┌─ THE RECORDS

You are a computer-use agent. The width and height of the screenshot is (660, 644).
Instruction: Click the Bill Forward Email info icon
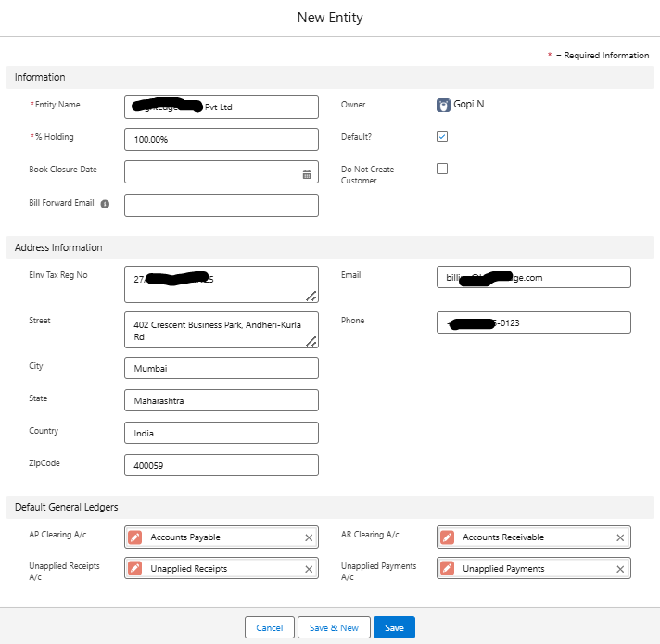pyautogui.click(x=105, y=204)
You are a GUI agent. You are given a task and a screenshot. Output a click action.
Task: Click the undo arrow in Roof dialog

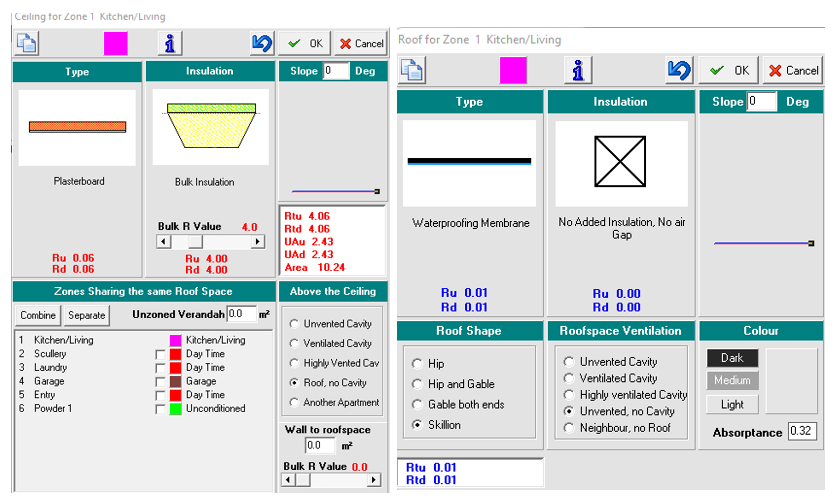679,70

└─

* AIM OF THE EXERCISE:
Copy the material above word for word, images excluded.

* RESULT OF THE TASK:
You are a computer-use agent. The width and height of the screenshot is (660, 644).
Instruction: Click the Bill Forward Email info icon
pyautogui.click(x=105, y=204)
You are a GUI agent. You are given a task and a screenshot. Output a click action.
Task: Click the undo arrow in Roof dialog

679,70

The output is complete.